Data profiling is the gathering of metadata from databases. In relational data dependencies among different attributes are of particular importance, e.g., unique column combinations (UCCs, a.k.a. candidate keys), functional dependencies, inclusion dependencies, and denial constraints. Usually it is not enough to detect the existence of a single such dependency in a database, instead one is interested in a comprehensive list of all occurrences. This naturally leads to several interesting enumeration problems.
Many discovery algorithms in data profiling use a reduction to the hitting set problem in hypergraphs. In the case of UCCs, we showed that their enumeration is in fact equivalent to the famous transversal hypergraph problem, i.e., computing all minimal hitting sets. While the computational complexity of the transversal hypergraph problem is a major open question, this equivalence opens intriguing new perspectives and in turn facilitates new algorithms for data profiling.

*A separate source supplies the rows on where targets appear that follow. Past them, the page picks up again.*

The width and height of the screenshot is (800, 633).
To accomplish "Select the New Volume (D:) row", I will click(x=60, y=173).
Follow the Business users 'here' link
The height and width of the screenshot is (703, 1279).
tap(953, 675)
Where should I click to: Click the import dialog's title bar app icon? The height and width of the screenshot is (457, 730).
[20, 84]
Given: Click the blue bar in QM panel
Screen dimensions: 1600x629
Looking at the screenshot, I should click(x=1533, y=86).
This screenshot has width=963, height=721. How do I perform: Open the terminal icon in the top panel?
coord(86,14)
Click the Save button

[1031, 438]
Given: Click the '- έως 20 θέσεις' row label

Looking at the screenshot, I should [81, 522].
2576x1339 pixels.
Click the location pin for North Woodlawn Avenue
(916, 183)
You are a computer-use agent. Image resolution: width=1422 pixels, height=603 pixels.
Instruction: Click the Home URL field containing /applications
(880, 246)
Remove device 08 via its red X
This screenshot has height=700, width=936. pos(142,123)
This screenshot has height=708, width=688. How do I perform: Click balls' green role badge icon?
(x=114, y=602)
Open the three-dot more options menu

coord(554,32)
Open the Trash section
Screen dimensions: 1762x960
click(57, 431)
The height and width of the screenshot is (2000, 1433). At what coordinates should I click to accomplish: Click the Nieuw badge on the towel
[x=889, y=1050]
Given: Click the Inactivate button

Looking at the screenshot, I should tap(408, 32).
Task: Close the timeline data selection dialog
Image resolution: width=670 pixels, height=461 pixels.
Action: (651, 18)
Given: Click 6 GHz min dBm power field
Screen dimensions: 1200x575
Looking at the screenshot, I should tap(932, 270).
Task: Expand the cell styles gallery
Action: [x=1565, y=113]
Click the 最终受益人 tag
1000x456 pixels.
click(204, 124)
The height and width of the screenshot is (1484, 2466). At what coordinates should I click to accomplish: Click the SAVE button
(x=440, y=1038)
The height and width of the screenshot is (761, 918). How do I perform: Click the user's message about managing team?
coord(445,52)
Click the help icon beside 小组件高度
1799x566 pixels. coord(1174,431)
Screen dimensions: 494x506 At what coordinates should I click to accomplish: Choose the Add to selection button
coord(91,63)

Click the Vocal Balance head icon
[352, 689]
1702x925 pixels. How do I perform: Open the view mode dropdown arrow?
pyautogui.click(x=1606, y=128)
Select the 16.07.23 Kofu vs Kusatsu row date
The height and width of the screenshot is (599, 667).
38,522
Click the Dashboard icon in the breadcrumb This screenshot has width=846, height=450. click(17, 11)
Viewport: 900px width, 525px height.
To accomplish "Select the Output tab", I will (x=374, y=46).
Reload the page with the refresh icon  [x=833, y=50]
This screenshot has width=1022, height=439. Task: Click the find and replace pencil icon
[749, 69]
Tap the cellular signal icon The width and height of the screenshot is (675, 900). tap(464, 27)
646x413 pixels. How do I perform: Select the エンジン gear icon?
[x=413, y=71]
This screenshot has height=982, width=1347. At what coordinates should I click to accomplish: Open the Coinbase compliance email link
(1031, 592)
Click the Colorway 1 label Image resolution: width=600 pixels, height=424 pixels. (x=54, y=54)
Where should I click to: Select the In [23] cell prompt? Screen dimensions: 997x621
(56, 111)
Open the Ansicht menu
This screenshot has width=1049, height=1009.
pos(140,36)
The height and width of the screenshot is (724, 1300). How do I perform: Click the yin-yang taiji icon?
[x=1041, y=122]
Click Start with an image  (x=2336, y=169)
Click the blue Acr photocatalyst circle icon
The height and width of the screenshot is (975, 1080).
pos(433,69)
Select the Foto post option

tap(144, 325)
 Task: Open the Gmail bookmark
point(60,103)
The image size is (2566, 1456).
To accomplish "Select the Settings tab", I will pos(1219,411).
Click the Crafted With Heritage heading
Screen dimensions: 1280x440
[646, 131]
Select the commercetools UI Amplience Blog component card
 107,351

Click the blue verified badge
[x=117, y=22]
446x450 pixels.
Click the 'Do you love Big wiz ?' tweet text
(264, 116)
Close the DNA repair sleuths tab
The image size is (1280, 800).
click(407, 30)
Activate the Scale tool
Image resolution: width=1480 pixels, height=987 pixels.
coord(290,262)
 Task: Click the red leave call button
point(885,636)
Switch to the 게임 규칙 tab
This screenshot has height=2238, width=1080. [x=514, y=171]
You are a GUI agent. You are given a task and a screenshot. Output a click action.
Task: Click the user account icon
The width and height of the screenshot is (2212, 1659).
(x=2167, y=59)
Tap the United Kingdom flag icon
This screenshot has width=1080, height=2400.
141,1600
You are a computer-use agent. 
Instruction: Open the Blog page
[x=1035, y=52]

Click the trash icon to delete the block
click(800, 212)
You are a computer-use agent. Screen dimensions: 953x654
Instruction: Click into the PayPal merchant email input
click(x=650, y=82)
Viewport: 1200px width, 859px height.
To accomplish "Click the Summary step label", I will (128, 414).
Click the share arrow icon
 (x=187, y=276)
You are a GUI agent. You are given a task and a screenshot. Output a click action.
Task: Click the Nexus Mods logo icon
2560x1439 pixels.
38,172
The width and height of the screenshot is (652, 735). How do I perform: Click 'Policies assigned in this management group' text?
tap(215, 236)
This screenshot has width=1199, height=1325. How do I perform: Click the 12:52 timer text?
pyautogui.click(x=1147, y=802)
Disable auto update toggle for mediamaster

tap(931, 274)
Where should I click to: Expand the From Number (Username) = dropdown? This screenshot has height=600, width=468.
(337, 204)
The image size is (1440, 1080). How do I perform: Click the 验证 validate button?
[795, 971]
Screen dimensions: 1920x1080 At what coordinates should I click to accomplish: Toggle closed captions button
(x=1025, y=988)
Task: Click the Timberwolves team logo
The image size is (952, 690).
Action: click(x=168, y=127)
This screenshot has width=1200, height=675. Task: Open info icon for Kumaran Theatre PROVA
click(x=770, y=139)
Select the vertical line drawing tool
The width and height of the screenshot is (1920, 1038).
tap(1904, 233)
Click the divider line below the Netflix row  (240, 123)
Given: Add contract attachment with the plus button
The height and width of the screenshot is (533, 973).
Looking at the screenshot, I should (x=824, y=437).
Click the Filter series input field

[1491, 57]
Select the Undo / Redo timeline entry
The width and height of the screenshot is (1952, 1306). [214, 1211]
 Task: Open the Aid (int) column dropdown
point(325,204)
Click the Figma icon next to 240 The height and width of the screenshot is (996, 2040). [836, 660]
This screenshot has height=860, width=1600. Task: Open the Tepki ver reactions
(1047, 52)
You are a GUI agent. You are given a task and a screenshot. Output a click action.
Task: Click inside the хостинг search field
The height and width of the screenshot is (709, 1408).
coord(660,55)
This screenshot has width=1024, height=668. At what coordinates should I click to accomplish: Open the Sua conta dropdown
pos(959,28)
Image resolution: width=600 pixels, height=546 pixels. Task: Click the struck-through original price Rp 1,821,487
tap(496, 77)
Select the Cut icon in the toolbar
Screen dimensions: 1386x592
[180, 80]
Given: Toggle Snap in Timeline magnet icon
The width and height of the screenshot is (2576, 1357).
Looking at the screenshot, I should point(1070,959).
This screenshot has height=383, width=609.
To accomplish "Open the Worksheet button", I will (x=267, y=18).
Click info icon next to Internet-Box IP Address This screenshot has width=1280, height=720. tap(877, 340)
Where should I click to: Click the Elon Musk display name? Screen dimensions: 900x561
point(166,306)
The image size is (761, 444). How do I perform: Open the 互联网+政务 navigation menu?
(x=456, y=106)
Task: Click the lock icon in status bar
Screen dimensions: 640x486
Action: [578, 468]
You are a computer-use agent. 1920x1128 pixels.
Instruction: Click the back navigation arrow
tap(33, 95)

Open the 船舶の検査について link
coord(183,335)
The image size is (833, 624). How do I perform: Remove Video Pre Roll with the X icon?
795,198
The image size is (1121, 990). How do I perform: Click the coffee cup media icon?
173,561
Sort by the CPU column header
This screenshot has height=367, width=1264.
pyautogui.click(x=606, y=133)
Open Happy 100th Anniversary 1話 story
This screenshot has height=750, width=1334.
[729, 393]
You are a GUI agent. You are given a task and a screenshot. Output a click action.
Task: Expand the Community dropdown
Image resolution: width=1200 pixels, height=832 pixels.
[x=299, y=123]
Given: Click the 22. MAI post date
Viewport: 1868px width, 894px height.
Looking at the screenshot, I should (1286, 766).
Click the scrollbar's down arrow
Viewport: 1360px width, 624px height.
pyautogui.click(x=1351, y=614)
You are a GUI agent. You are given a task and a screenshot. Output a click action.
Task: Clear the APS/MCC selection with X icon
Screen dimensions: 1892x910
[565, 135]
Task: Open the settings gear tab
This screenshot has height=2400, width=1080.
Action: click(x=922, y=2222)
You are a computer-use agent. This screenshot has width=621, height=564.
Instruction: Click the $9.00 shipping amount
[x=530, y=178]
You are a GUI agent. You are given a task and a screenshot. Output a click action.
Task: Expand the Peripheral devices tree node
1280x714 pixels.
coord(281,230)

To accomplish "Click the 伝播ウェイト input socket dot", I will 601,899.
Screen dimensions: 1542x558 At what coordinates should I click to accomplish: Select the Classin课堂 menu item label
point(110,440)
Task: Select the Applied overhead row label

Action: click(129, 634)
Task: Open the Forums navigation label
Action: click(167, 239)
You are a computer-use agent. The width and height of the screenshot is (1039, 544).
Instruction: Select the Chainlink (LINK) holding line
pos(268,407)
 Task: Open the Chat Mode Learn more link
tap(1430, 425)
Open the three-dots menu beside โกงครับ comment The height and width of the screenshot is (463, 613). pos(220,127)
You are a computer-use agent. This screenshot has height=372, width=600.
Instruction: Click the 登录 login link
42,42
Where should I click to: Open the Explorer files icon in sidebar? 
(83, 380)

The results of this project are continuously published at the leading scientific conferences, including at IPEC 2016, ALENEX 2019, VLDB 2020, and ESA 2020. Additionally, the late-breaking developments are presented at workshops like the 2018 Dagstuhl Seminar on Algorithmic Enumeration and WEPA 2019.
The project includes research conducted together with our students. Julius Lischeid wrote his bachelor's thesis on Lexicographic Enumeration of Hitting Sets in Hypergraphs and Benjamin Feldmann wrote his master's thesis on Distributed Unique Column Combinations Discovery. Johann Birnick contributed to the development and implementation of the HPIValid algorithm as part of this project.